Age is certainly a factor in the social security disability process (and SSI process, since claims in both disability programs are medically evaluated in the exact same manner---the non-medical criteria is what sets SSD and SSI apart). However, it is not as big a factor as many claimants might assume. How does a claimant's age figure into the process at all? In a couple of different ways.
First, claims for disability determination purposes, are segregated by age. What do I mean by this? Simply that when a disability examiner evaluates a claimant's case to see whether or not they will meet or equal a listing (in the social security disability list of impairments), they will look to either the childhood listings or the adult listings. For some impairments, the disability criteria for children is markedly different than that for adults.
Also, for individuals who cannot be approved on the basis of a listing (most individuals who are approved are actually not approved because they have met a listing), but, instead, are granted an approval through the sequential evaluation process, the criteria is again different for children versus adults.
In essence, the difference between the two boils down to this: adults are evaluated on the basis of whether or not they can peform work activity (either past work or other work), while children are evaluated on the basis of whether or not they can engage in age-appropriate activities.
What is the second way that age is given consideration with regard to the disability process? This occurs in adult claims in which claimants may not be awarded by meeting or equaling a listing in the blue book, but instead may be awarded by being given something known as a medical vocational allowance.

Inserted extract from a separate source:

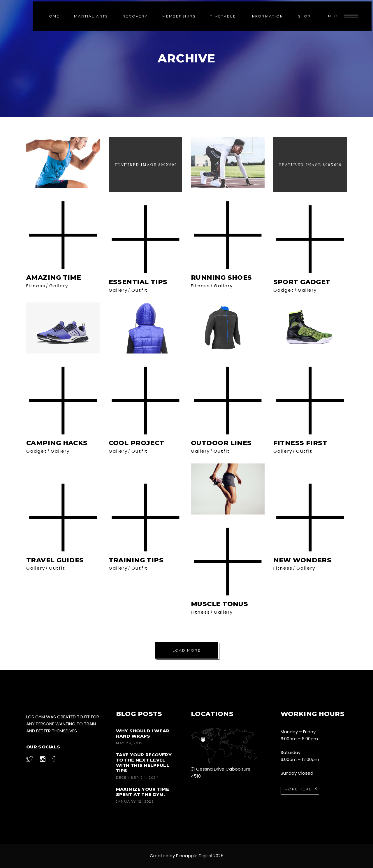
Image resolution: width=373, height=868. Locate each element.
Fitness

A medical vocational allowance is an approval (and denial) method by which a disability examiner or disability judge will review a claimant's medical treatment history and work history. The purpose is to determine--based on a claimant's job skills, type of work performed, education, and current mental or physical limitations--whether or not a claimant can A) return to some type of work they have done in the past or B) perform some type of other work for which they might be suited based on the factors we just mentioned plus the additional factor of age.
How does age figure into it? The older a person is, the less likely they will be considered to be able to transition to other forms of work. This is, of course, a practical consideration since older workers will typically have fewer employment opportunities available to them. It is also practical due to the fact that, being older and having a much longer work history, they may possibly retain job skills that are outdated or less valued in the present national economy.
Having said this, though, as a disability examiner, I found it to be the case that age is not a crucial factor in the majority of social security disability cases and SSI disability cases. In fact, age will seldom ever be the deciding factor in a case except when a claimant has either attained age 50, or is age 55 or older. Why is this? Because when a person turns fifty, the medical vocational rules that govern disability decisions become noticeably more favorable. And when a person turns age 55, the rules become even more favorable.